Ἀπολογία Χριστιανική (Christian Apology)
Published by Γρηγόρη, Athens, 2015, 312 pages.
By Saint Athanasios Parios
Reviewed by John Sanidopoulos
First published in 1798, the Christian Apology of St. Athanasios Parios (+ 1813) is published with this translation for the first time in Modern Greek (which will hopefully be soon translated into English), with a helpful Introduction by the late Protopresbyter Fr. George Metallinos.
St. Athanasios was one of the leaders of the Kollyvades Movement, which originated on Mount Athos in the 18th century as an effort to restore traditional Orthodox practices and opposed unwarranted innovations. His books are mostly a patristic approach written to answer specific needs and challenges of his time, for the benefit and education of the Orthodox flock.
His work Christian Apology is primarily an Orthodox philokalic response to and critique of the European Enlightenment. This book is perhaps the most significant Orthodox response to Western thought since the time of St. Gregory Palamas in the 14th century. The European Enlightenment was creeping into Greece via Greek followers of this Enlightenment, and it demanded a response, since it denounced everything that Orthodox Christianity stood for. Europe - especially France - had begun to distance itself from every form of Christianity during the French Revolution in 1789, replacing it with a "religion of reason", namely atheism. St. Athanasios argues that French atheism has its source in the absence of divine fear and a "total amnesia of God". As a consequence it led to internal perversions which forced them to make false declarations about the natural world, which they claimed to worship.

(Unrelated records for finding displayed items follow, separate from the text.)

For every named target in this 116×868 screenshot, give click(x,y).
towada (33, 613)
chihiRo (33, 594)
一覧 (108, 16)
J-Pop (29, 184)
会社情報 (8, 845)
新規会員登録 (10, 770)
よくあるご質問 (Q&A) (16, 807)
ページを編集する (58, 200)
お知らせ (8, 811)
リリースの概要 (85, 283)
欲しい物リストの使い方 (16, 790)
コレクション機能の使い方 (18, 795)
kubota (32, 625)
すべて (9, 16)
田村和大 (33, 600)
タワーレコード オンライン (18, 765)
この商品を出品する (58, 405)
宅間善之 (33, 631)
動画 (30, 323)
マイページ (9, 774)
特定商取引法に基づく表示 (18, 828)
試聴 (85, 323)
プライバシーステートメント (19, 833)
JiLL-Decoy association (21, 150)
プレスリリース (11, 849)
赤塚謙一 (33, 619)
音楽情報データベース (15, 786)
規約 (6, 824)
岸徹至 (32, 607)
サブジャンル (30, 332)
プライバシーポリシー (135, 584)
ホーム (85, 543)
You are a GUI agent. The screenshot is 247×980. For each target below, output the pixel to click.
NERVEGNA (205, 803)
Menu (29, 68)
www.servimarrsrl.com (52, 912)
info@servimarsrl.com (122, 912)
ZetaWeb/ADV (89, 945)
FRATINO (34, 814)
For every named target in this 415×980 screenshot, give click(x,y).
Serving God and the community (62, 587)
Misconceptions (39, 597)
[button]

It is within this context that St. Athansios views the French declarations of Freedom and Equality. These Christian concepts were behind the ideology of the French Revolution, but they did not consider the fact that false freedom makes one a slave of one's desires, and false equality is an empty promise. St. Athanasios Parios fought fiercely against the ideology of the European Enlightenment, for this reason, and became the target of the leaders of the pro-Western current in Greece, especially Adamantios Korais.
St. Athanasios writes at one point:
"How can two people be called equal when one is very rich and the other is starving and forced to steal because of his poverty? These declarations are an invention of cunning and insidious people, who, wanting to satisfy their passions and fulfill their evil desires, instilled in the minds of the common people this unbridled wind of equality, to help them achieve their purpose. Can there ever be equality in societies dominated by greed, dominated by passions, where no other expression is heard more often than 'mine' and 'yours'?"
He goes on to say:
"Equality,
yes, did exist once! But where? In the newly formed Church of those
good Christians, the simple and pious! There, as Saint Luke describes it
(Acts 4:32), no one had anything of their own, but it was all common -
money, clothes and food. But why was everything common? Because, he
says, the hearts and souls of the faithful were one! Everyone had an
opinion and a will about God and they were all connected with brotherly
love, so close that, although they were a lot of people and of different
ages, men and women, old and young, they were all so unified that they
looked like one body that was moved by one soul.
The
same equality and solidarity has existed for many centuries in the
coenobiums of the Venerable ones of old, Pachomios, Savvas, Euthymios,
Theodosios and many others, because in them brotherly love and
solidarity were preserved. That, indeed, was true Equality!
But
the equality the new democrats are showing is false, it is naked, as is
their freedom. They have been invented by cunning people to carry out
their plans with the power of the people. And of course, this double
declaration of freedom and equality, as a whole, gained great prestige
among the anonymous crowd, not only within the borders of France, but
also in the campaigns against Italy, where, although they were
campaigning for a war against the armies of its cities, they were
welcomed everywhere with open arms, not as enemies, but as friends and
brothers and saviors. At some point, however, they realized the fraud,
perhaps because they saw that in many other places where the preachers
of equality were trampled, 'grass did not sprout again,' as it is
commonly said."
The Christian Apology of St. Athanasios Parios is the culmination of the apologetic work by one of the pioneers of the Philokalic renaissance of the 18th century, and is as timely now as it ever was. It is the Orthodox answer to the challenge of Europe. It is a well-documented response to the positions of the European enlighteners, who attempted to deconstruct the Christian Faith and Tradition, behind the falsified and misleading slogans of Equality and Freedom.